This multipurpose capability positions UVgraphs and UVNet as promising tools for geometryaware machinelearning workflows in automotive structural design.
6. Conclusion
This study addresses the challenge of learning the relationship between CAD geometry changes and their impact on FE simulation results. Analysis of automotive crash scenarios reveals that relying on a single FE metric is insufficient to capture the true effect of geometric modifications. Instead, an aggregated impact characterization combining multiple physically relevant simulation parameters is essential for accurate representation. Such composite metrics provide a robust foundation for machine learning models, enabling AI-driven decision support during re-simulation.

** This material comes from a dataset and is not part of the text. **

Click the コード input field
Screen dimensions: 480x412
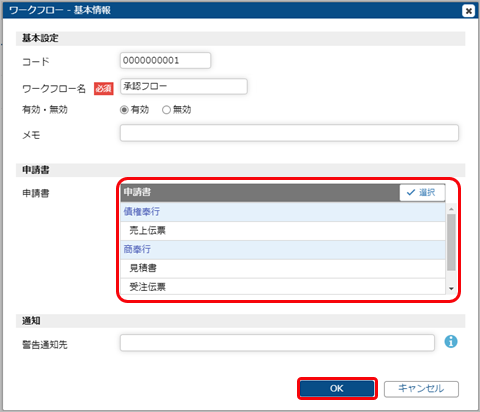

Building on our experiments for capturing local geometric changes, the present work positions the proposed geometry impact prediction pipeline as a conceptual framework rather than a fully validated learning system. The paper focuses specifically on Part A of the pipeline, establishing how CAD geometry can be represented and encoded in a form suitable for downstream prediction tasks. The discussion of the shared CAD and FE parametric space serves a conceptual basis for this choice and motivates the exploration of UV-based graph representations as a structurally consistent and flexible encoding strategy. By clarifying the geometric foundations and demonstrating the suitability of UV-domain discretization for capturing local shape variations, this study sets the groundwork for future implementation and validation of the complete learning pipeline.